The artists associated were Alfred Stieglitz, Peter Henry Emerson, Julia Margaret Cameron and ” the brotherhood of the linked ring”.

Romanticism was a big influence and “allegorical paintings”, this helped to develop the concept of pictorialism.

The methods/ processes involved were hand-made processes, this was all done to make the images look very similar to paintings and make them look natural with natural manipulation. r Consequently artists would stay focused on the choice of photo papers and chemical procedures capable of enhancing or reducing certain effects. For the same reason, some pictorialists were using special lenses to produce softer images, but the softening of focus during post-processing was certainly the most common practice.  For instance, pictorialists were very fond of using gum bichromate – it was an unusual strategy which involved multiple layers of chemicals and resulted in a painterly image resembling watercolour paintings. Another favourite procedure of pictorialists was an oil print, which was quite useful since it allowed photographers to be selective and manipulate the lighter areas of print while keeping the darker parts intact. Besides these marginalized approaches, pictorialists used to rely on more common yet artistic enough practices, such as cyanotype or platinum print.

Alfred Stieglitz – Night Reflections, 1897

REALISM/ STRAIGHT PHOTOGRAPHY

Time period; 1915

Key characteristics / conventions; it was meant to show photography as a new modern art, the images were meant to be taken in sharp focus, with no manipulation with a clearly focused camera.  Straight photography is also synonymous with pure photography, since both terms describe the camera’s ability to faithfully reproduce an image of reality.

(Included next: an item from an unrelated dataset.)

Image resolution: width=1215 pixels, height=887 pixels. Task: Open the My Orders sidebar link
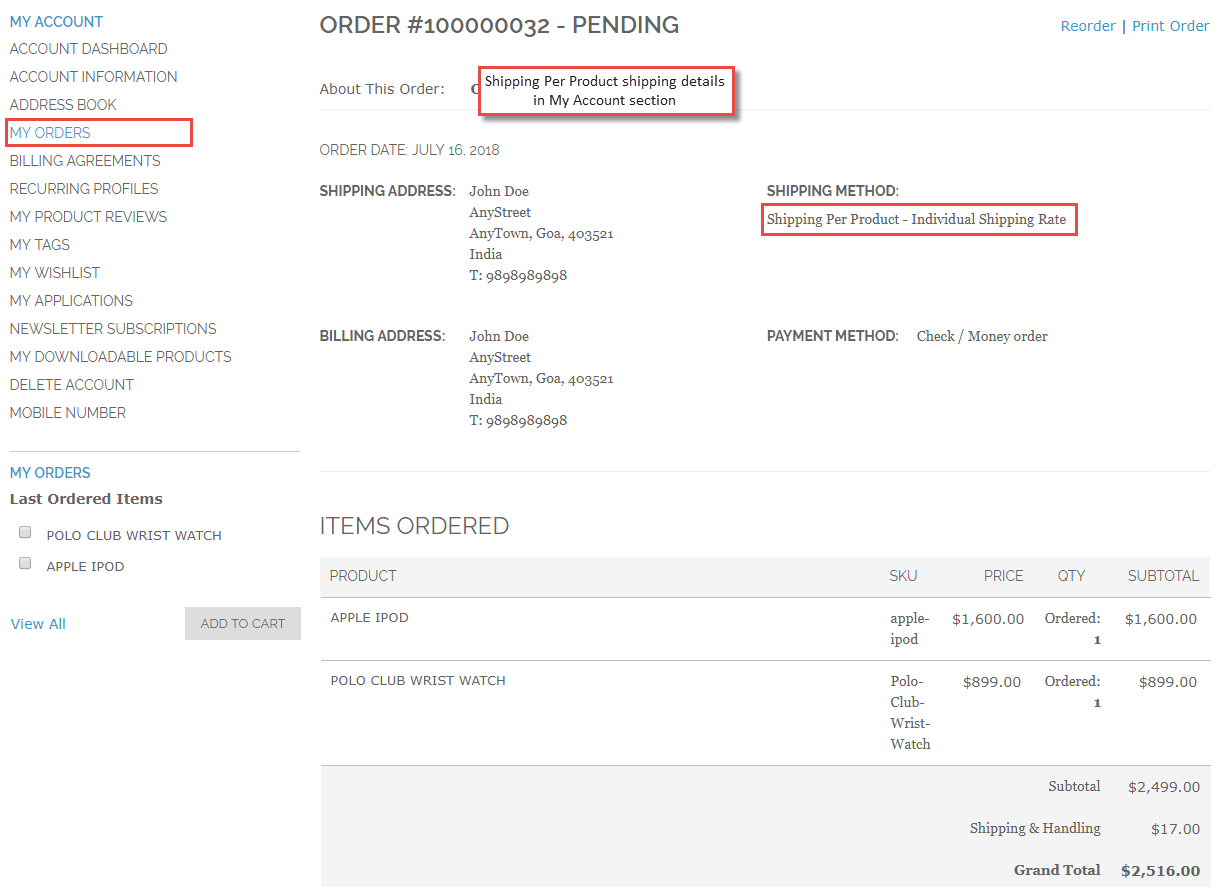click(50, 133)
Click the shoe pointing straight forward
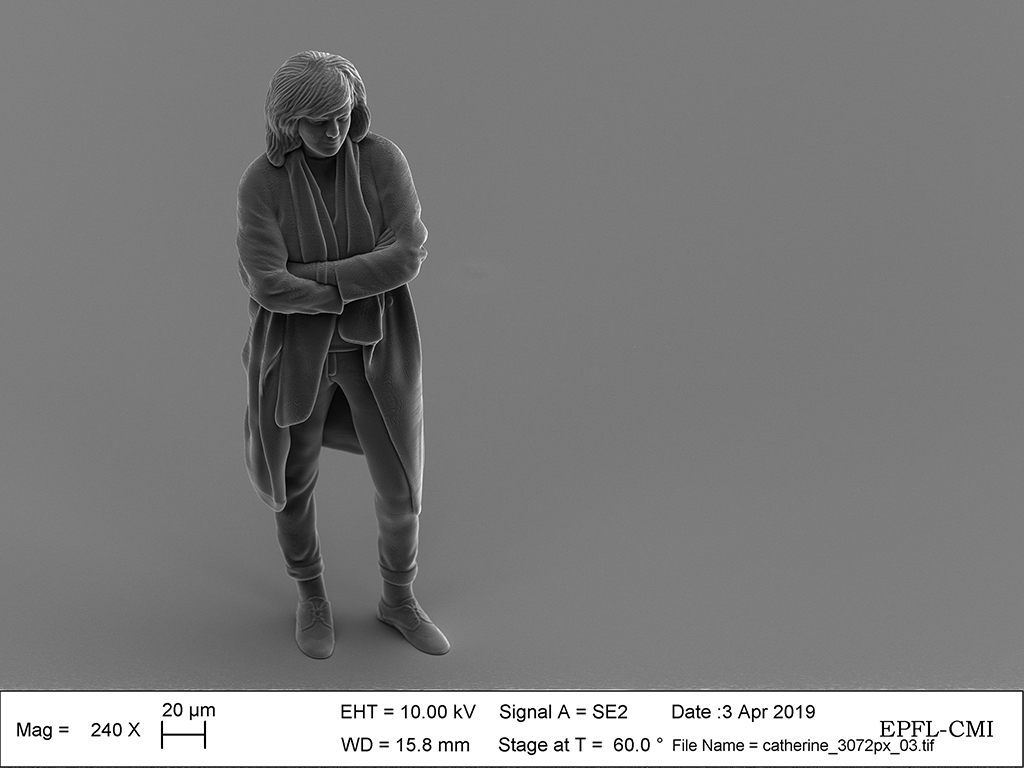The height and width of the screenshot is (768, 1024). click(315, 628)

Straight photography emphasizes and engages with the camera’s own technical capability to produce images sharp in focus and rich in detail. The term generally refers to photographs that are not manipulated, either in the taking of the image or by darkroom or digital processes, but sharply depict the scene or subject as the camera sees it.

Artists associated; Paul Strand , Edward Western was his inspiration from the previous art movement. “The Steerage”- Alfred Stieglitz then switched to straight photography from pictorialism.

Key works; many artists took inspiration from Picasso, as his paintings were very abstract.

Methods/processes; framing the images.The term generally refers to photographs that are not manipulated, either in the taking of the image or by darkroom or digital processes, but sharply depict the scene or subject as the camera sees it.

Contrast between pictorialist’s and realist’s;

Pictorialists were photographs who typically made on orthomatic dry plates, with emulsion speed at what would be by today’s standards somewhere between ISO 5 and 10. Mood was far more important than sharpness. The lenses used were capable of reasonably sharp results when well stopped down, but often the photographers of the day did not enjoy the advantages of bright light and stable objects so that they were forced to use wider apertures, where lens performance was considerably degraded.

The Realists, in contrast, were dedicated to creating photographs that were as sharp as possible, typically using large format sheet film cameras and very small apertures to maximize depth of field and sharpness. Most, though not all, were landscapes, usually of the American West. The Realists believed photography to be a totally new art form, NOT a tool or technique for prior forms of art.